▶ Stored records:
-- -- --

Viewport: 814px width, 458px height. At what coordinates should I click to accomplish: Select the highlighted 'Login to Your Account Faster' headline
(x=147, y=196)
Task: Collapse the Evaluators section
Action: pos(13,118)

-- -- --

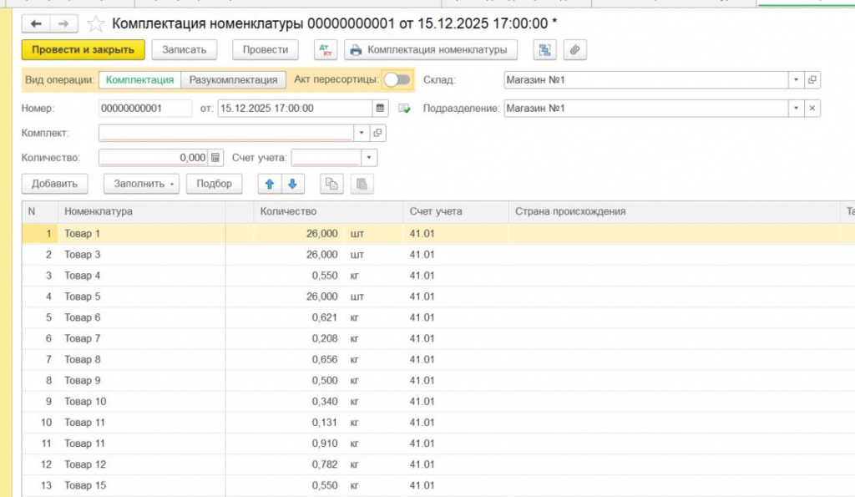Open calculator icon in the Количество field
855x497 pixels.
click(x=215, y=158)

-- -- --

▶ Exercise description: Rewrite the listing lines from the one containing "Viewport: 814px width, 458px" through the one containing "Action: pos(13,118)", replacing "headline" with "heading" and leaving everything else the same. Give only those lines.

▶ Answer in full:
Viewport: 814px width, 458px height. At what coordinates should I click to accomplish: Select the highlighted 'Login to Your Account Faster' heading
(x=147, y=196)
Task: Collapse the Evaluators section
Action: pos(13,118)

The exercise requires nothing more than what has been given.